• **Exercise objective**: Can you pull out each line of the data below that includes the word "chevron"?
---
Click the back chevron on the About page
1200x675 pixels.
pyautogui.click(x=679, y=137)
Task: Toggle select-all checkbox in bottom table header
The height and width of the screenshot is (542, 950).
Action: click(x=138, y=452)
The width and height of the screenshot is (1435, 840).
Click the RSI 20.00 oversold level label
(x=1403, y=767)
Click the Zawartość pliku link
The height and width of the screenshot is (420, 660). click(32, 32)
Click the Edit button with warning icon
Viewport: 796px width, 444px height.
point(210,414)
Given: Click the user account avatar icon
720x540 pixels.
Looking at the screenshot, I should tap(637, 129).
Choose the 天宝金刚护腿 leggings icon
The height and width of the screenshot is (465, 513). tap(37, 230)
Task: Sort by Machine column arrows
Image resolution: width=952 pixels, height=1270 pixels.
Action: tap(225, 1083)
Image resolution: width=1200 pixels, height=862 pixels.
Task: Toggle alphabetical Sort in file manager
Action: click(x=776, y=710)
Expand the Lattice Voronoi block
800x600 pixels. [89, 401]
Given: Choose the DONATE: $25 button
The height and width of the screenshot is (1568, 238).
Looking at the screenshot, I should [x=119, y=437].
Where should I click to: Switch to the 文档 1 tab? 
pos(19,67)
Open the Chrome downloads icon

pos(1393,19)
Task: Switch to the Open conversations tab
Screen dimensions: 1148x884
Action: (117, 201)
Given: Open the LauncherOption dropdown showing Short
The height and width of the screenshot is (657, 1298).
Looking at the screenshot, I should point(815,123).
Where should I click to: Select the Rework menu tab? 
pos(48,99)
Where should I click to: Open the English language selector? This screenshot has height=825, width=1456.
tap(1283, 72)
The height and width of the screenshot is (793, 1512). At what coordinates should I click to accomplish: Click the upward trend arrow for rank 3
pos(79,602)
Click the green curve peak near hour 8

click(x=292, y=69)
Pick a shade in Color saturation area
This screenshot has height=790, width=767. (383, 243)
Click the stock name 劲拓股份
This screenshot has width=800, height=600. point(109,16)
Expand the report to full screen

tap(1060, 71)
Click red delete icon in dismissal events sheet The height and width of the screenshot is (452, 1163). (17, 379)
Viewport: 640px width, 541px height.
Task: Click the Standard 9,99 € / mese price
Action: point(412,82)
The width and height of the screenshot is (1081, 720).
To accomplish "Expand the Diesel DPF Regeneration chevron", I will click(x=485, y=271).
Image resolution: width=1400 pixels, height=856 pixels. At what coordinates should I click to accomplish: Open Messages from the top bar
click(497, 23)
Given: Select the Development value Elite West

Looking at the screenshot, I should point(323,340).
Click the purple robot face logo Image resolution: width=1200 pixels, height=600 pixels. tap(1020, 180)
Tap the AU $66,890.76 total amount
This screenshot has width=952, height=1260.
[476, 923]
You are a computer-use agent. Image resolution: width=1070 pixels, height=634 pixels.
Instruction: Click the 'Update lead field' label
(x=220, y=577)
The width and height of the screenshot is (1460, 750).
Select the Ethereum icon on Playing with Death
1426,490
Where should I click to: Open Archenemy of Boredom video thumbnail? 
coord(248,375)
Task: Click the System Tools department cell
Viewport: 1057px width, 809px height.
---
• **Your response**:
Click the back chevron on the About page
To accomplish "Expand the Diesel DPF Regeneration chevron", I will click(x=485, y=271).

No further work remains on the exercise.